PROVIDED TEXT:
--- Start ---
Post by Hannes Vilhjalmsson on Sept 9, 2009 18:43:07 GMT -5
In class this week we ask the question what is the state of Language Technology (LT) for the language spoken in your country?. Please summarize your findings here, and provide references or links to resources and tools that are available. Don't forget to mention the language/country!
Okay, I will start with what we have in Germany. Of course it's just a short overview of my findings and I am not that deep in the matter.
Indeed I think we have nearly everything that is available for the English language also for the German one. In most cases the quality is quite good, but not as well as for the English language. We have good spell-checkers (http://www.j3e.de/cgi-bin/spellchecker or www.canoo.net/services/GermanSpellingChecker/Controller to mention just a couple). Also there are German text-to-speech applications, or screenreaders, which mainly are German versions of English programs, i.e. just the model is changed. There is a English version of a German website, listing many available tts applications: ttssamples.syntheticspeech.de/ Also speech-recognition systems are widely used in Germany. Of course for telephone dialogues, but also for speech-controlled gps navigation systems. We have companies offering speech control for industrial machinery (http://www.novotech-gmbh.de/sprachsteuerung.htm) ans lots of stuff like this. But it's not a thing everyone uses every day, so it is still in the early stages of development. We have grammar checkers, too. For example in office products - you know, when it underlines a senetence in green not red - and again they work quite well, but for me it seems that the English grammar checkers performs even better. Might be, because I don't make as many mistakes in German as in English Furthermore question-answer-systems are used in Germany. The distance university "Fernuniversität Hagen" has invented the "InSicht" question-answer-system, which was rated as best German one at the CLEF 2004 (Cross-Language System Evaluation Campaign). As far as I know it is not used commercially by now, but it could be used for intelligent searches at newspaper-archives, websites, internal documentations of companies or where else there is a need for systems like this (http://pi7.fernuni-hagen.de/Frage-Antwort-System/Frage-Antwort-System.html) Also there are some search engines on the web, where you can ask questions in German and get something like a summary of all answers. fa1.auskunft.org/cgi-bin/qa.cgi for example, but it works fairly poor. I think it's something like Wolfram Alpha, where somebody has to put all answers into a huge database. We also have organisations in Germany dealing with natural language processing. The "Deutsche Gesellschaft für Sprachwissenschaften (DGfW)" and the "Gesellschaft für linguistische Datenverarbeitung (GFLD)". I post the websites but neither of them is available in English.
--- End ---
DATA FOR THIS TASK:
--- Start ---
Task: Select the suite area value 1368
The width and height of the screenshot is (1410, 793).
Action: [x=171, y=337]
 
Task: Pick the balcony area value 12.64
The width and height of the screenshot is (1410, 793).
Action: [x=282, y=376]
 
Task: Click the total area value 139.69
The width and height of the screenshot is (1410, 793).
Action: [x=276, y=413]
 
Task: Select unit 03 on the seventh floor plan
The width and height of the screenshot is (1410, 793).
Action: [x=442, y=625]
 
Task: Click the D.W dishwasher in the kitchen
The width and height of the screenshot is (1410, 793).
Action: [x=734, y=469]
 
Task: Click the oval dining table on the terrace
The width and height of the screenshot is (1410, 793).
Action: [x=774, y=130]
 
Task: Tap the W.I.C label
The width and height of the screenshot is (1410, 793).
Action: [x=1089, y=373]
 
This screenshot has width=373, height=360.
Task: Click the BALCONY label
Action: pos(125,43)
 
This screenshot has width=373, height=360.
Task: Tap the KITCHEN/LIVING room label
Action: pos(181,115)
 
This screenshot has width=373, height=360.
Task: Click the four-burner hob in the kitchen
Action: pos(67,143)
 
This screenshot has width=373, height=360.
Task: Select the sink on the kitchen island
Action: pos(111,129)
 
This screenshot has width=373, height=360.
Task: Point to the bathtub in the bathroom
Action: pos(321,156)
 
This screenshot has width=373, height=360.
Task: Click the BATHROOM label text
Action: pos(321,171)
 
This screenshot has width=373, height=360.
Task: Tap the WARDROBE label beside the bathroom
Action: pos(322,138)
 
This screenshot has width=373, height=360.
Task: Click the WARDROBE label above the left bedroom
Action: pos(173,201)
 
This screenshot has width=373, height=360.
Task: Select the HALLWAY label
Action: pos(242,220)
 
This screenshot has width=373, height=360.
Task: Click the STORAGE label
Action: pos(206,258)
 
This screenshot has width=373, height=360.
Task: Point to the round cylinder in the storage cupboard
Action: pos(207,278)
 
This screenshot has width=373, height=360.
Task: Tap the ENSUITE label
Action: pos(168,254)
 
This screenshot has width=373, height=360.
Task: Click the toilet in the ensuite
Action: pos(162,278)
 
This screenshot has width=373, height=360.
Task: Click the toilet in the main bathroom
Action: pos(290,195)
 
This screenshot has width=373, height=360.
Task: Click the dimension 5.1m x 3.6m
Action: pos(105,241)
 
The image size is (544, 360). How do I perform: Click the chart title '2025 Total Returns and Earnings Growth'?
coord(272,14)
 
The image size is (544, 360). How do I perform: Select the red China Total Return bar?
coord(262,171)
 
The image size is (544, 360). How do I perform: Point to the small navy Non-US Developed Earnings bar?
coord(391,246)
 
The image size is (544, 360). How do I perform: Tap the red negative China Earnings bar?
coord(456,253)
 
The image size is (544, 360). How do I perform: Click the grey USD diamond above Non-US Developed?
--- End ---
WHAT TO WORK ON:
A. Quote the forum thread on language technology exactly, everything from "Post by Hannes" down to "in the matter.".
B. Print the listing exactly, everything from the line containing "Task: Click the oval" down to the line containing "Action: pos(181,115)", including both of those lines.

EXERCISE RESULTS:
A.
Post by Hannes Vilhjalmsson on Sept 9, 2009 18:43:07 GMT -5
In class this week we ask the question what is the state of Language Technology (LT) for the language spoken in your country?. Please summarize your findings here, and provide references or links to resources and tools that are available. Don't forget to mention the language/country!
Okay, I will start with what we have in Germany. Of course it's just a short overview of my findings and I am not that deep in the matter.

B.
Task: Click the oval dining table on the terrace
The width and height of the screenshot is (1410, 793).
Action: [x=774, y=130]
 
Task: Tap the W.I.C label
The width and height of the screenshot is (1410, 793).
Action: [x=1089, y=373]
 
This screenshot has width=373, height=360.
Task: Click the BALCONY label
Action: pos(125,43)
 
This screenshot has width=373, height=360.
Task: Tap the KITCHEN/LIVING room label
Action: pos(181,115)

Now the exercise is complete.